De même qu'une main, un pied, ne peuvent pas vouloir la
perte du corps dont ils font partie, la volonté générale ne peut pas se nuire à elle-même en décrétant des lois
injustes.
"Il s'ensuit de ce qui précède que la volonté générale est toujours
droite et tend toujours à l'utilité publique : mais il ne s'ensuit pas
que les délibérations du peuple aient toujours la même rectitude.
On veut toujours son bien, mais on ne le voit pas toujours : jamais
on ne corrompt le peuple, mais souvent on le trompe, et c'est
alors seulement qu'il paraît vouloir ce qui est mal.
Il y a souvent bien de la différence entre la volonté de tous et la
volonté générale ; celle-ci ne regarde qu'à l'intérêt commun,
l'autre regarde à l'intérêt privé, et n'est qu'une somme de
volontés particulières : mais ôtez de ces mêmes volontés les plus
et les moins qui s'entredétruisent, reste pour somme des
différences la volonté générale.
Si, quand le peuple suffisamment informé délibère, les Citoyens
n'avaient aucune communication entre eux, du grand nombre de
petites différences résulterait toujours la volonté générale, et la
délibération serait toujours bonne.
Mais quand il se fait des
brigues, des associations partielles aux dépends de la grande, la
volonté de chacune de ces associations devient générale par
rapport à ses membres, et particulière par rapport à l'État ; on
peut dire alors qu'il n'y a plus autant de votants que d'hommes,
mais seulement autant que d'associations.
Les différences
deviennent moins nombreuses et donnent un résultat moins
général.
Enfin quand une de ces associations est si grande qu'elle l'emporte sur toutes les autres,
vous n'avez plus pour résultat une somme de petites différences, mais une différence unique ; alors il
n'y a plus de volonté générale, et l'avis qui l'emporte n'est qu'un avis particulier.
Il importe donc pour avoir bien l'énoncé de la volonté générale qu'il n'y ait pas de société partielle
dans l'État et que chaque citoyen n'opine que d'après lui." ROUSSEAU
Après avoir construit le fondement des sociétés politiques légitimes dans le livre un, le livre deux du Contrat
social détermine ce qu'est le pouvoir souverain.

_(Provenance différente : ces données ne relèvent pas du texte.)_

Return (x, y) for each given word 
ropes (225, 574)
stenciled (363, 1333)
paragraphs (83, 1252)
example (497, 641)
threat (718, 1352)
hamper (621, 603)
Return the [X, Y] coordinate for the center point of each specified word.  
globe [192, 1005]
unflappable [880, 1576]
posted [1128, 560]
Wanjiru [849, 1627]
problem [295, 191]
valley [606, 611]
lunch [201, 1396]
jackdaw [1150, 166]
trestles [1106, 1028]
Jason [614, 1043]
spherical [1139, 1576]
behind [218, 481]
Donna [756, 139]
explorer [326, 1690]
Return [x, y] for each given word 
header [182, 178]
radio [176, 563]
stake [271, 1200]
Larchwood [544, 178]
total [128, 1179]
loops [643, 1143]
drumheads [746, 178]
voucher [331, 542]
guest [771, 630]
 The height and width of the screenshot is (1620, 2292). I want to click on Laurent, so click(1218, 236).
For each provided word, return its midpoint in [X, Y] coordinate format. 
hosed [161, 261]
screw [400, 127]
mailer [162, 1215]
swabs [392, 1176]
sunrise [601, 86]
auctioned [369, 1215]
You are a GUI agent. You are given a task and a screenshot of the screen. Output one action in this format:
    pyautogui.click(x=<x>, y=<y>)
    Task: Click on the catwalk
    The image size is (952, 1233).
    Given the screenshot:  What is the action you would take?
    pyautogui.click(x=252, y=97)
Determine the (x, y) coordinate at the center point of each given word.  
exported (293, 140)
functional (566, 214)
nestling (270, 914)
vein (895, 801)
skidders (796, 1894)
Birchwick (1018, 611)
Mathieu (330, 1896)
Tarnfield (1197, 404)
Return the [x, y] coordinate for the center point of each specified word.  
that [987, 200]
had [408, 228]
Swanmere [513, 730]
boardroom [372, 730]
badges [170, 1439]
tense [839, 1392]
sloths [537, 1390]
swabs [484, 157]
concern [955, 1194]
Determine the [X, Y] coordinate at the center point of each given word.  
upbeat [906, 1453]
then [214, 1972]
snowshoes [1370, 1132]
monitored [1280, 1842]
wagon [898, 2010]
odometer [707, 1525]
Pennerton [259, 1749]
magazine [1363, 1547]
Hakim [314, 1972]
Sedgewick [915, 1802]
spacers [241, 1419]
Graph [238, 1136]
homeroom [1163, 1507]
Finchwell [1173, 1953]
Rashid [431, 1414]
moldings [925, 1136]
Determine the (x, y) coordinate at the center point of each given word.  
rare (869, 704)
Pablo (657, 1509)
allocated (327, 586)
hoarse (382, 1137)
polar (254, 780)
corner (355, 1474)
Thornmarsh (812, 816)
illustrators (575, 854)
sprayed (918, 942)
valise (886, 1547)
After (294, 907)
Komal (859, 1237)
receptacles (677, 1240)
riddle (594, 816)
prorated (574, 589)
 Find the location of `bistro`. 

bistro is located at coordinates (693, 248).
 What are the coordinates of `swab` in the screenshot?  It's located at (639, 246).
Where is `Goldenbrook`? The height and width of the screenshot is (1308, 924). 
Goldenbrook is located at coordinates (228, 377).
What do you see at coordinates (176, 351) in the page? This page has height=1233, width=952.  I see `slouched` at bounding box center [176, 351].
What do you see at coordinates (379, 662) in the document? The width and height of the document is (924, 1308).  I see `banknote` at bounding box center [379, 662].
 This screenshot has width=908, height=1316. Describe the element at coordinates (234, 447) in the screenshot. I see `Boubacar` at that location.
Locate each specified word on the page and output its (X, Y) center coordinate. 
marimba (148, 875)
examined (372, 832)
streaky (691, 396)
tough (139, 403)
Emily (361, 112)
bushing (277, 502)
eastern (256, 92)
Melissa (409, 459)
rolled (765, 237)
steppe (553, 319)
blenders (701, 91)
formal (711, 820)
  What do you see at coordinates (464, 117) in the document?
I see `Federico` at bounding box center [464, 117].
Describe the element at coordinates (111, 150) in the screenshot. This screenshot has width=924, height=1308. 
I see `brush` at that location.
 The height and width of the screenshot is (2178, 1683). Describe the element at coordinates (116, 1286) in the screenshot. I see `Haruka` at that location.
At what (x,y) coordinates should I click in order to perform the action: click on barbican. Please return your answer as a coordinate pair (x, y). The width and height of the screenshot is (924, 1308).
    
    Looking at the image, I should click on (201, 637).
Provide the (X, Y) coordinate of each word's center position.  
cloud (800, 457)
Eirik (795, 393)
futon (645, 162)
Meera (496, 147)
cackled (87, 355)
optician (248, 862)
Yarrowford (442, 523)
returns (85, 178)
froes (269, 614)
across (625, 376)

Les deux premiers chapitres reprennent la caractéristique du
fondement mis à jour au livre un : le rejet de toute soumission au profit d'un pacte d'association.
Lorsqu'ils
développent le caractère inaliénable et indivisible de la souveraineté, ces deux chapitres soulignent que la
souveraineté ne peut être représentée — on ne peut, à partir du pacte social, en venir à se soumettre à un
représentant — et qu'elle ne peut être limitée par un autre pouvoir.
Elle est tout entière le pouvoir suprême
dans l'État, et ce pouvoir est absolu.
Le chapitre quatre s'interrogera sur les bornes de ce pouvoir absolu, et
répondra ainsi plus directement au chapitre deux.
Mais avant de s'interroger sur les bornes d'un tel pouvoir, il
faut bien considérer les modalités de son expression puisqu'il ne peut plus être question, dans la pensée
politique de Rousseau, de résumer la volonté du peuple à la parole de son représentant.
C'est l'enjeu du
chapitre trois du livre deux, intitulé « si la volonté générale peut errer ».
Ce titre ne reflète pas immédiatement
la question du dégagement de la volonté générale et de son expression à partir de chacun des membres
composant le pouvoir souverain.
C'est pourtant bien l'objet du chapitre, qui considère dans le premier
paragraphe que la rectitude consiste à vouloir son bien.
« On veut toujours son bien, mais on ne le voit pas.
»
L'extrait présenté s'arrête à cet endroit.